Picture the scenes. Two parties are in an intense battle to save the Earth from another two hellish foes. One’s a demonic alien. The other’s a pink flower… Stop laughing: the flower was actually the better villain. 

At the start we get some exceptional cinematography which follows April and Ram battling through a hellish world “underneath” the universe. (Wherever that’s supposed to be?) The tone is aggressive, in your face and awesome. I love it. Put this alongside a plot that explores Charlie and Quill in a wonderfully acted battle of moral obligation and choice. Should Charlie use his spirit bomb to wipe out this deadly attack of killer flowers? Or seek revenge on the Shadow-Kin for the murder of his people and planet? Brilliant! I’m invested. Moreover, the killer petals, no matter how silly it actually sounds, are a genius creation. The simplicity remind me of the strange black cubes from the Doctor Who’s The Power of Three. 

And yet the show often abandoned this often so we can check in on a room of pointless characters. “What is happening? I need exposition!” It gets tiresome very quickly. Tanya and the Brady Bunch parents were just annoying, cringe worthy and dull.

Again Class suffers from wanting to keep everything far too light-hearted, all the while pink flower petals majestically murder members of the public and April wages war on an alien empire. I’m not saying we can’t have some humour, it’s just about choosing your moments. This is especially apparent with April and Ram’s constant need to stop and inject some touching character development. Which is cool and all, but doing it mid-sword-fight quickly reached laughable parody.

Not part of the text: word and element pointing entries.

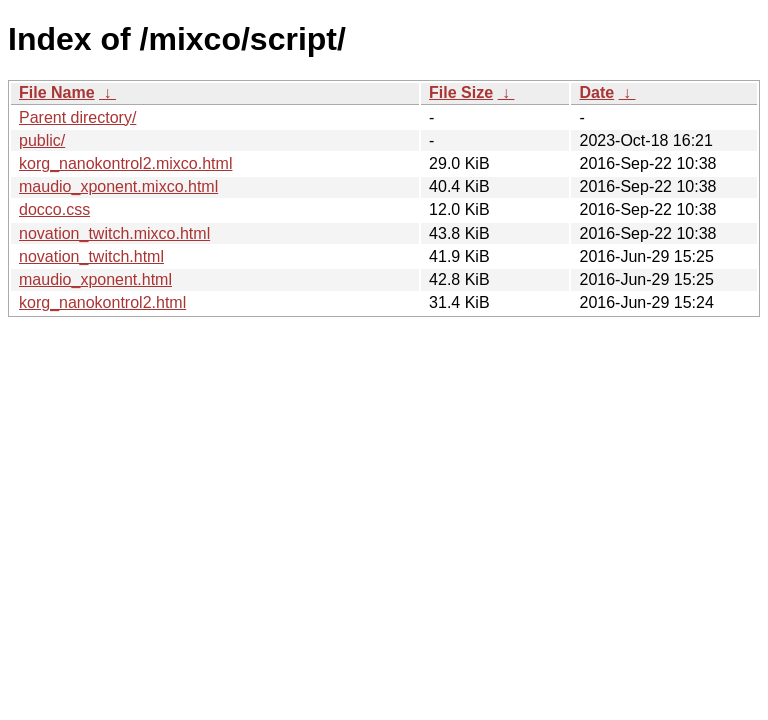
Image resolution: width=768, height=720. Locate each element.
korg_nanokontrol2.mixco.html (125, 163)
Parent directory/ (77, 117)
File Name (57, 92)
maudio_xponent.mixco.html (118, 186)
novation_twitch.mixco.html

This is where the show can confuse me. Because I can easily point to a relationship that effectively combines emotion, tension and comedy. And I’m continuing to adore the dynamic between Charlie and his “slave” Quill. Charlie is a leader and yet a fish out of water, and Quill is a sarcastic warrior rebel. They make me want to watch the show. Tanya on the other hand makes me want to punch the screen. Although it can be said most of the issues in pacing and tone are somewhat situated nearer the first half of the episode. The second half was actually far smoother and so much more enjoyable.

After April uses intense frowning to win her battle against the leader of the Shadow-Kin, the episode does wrap up very effectively, and to far better effect than in previous weeks. Petal threat and April’s fabulous demon powers and quickly dispatched by the Shadow-Kin, who also find themselves hiding back away. Charlie is saved by the bell, and Matteusz (his boyfriend) proved he actually can be relevant in this TV show.

The tidy conclusions and somewhat effective story telling do well to save a “Brave-ish Heart” from complete disaster. And despite not impressing as much as the previous episode, Class still continues to improve over a variety of areas. It’s neat and tense in the end, with the just a hint of cringe worthy dialogue. I can’t wait to watch even more.